Case-sensitive matching (default is case-insensitive)

whole_word
boolean
default:false

Match whole words only

fixed_string
boolean
default:false

Treat pattern as literal string, not regex

max_matches_per_file
integer
default:10

Maximum matches to return per file

Required range: 1 <= x <= 100
max_total_matches
integer
default:100

Maximum total matches to return

Required range: 1 <= x <= 1000
output_mode
enum<string>
default:content

Output format:

  • content: Return matched lines with context
  • files_with_matches: Return only file paths that matched
  • count: Return match counts per file
Available options:
content,
files_with_matches,
count
highlight
boolean
default:false

Add >>markers<< around matched text in results

include_line_numbers
boolean
default:true

Include line numbers in results

group_by_file
boolean
default:true

Group matches by file in results

exhaustive
boolean
default:true

Search ALL chunks for complete results (default: true).
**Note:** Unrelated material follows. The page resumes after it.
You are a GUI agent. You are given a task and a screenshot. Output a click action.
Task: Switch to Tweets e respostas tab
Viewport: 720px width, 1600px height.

When true, iterates through all indexed chunks to find every match (like real grep). When false, uses BM25 keyword search to find top candidates first (faster but may miss matches).

Response

Search completed successfully

success
boolean
source_type
enum<string>

Type of data source searched

Available options:
documentation,
huggingface_dataset,
research_paper
matches
(HuggingFaceGrepMatch · object | DocGrepFileMatch · object)[]

Matches (format depends on source_type):

  • For documentation: grouped by file with nested matches
  • For HuggingFace datasets: flat list with split/row_index

Flat match for HuggingFace datasets

files
string[]

List of file paths (when output_mode is 'files_with_matches')

counts
object

Match counts per file (when output_mode is 'count')

pattern
string

The pattern that was searched

path_filter
string

Path filter that was applied

total_matches
integer
files_searched
integer
files_with_matches
integer

Number of files that contained matches

truncated
boolean

Whether results were truncated due to limits

options
object

Applied search options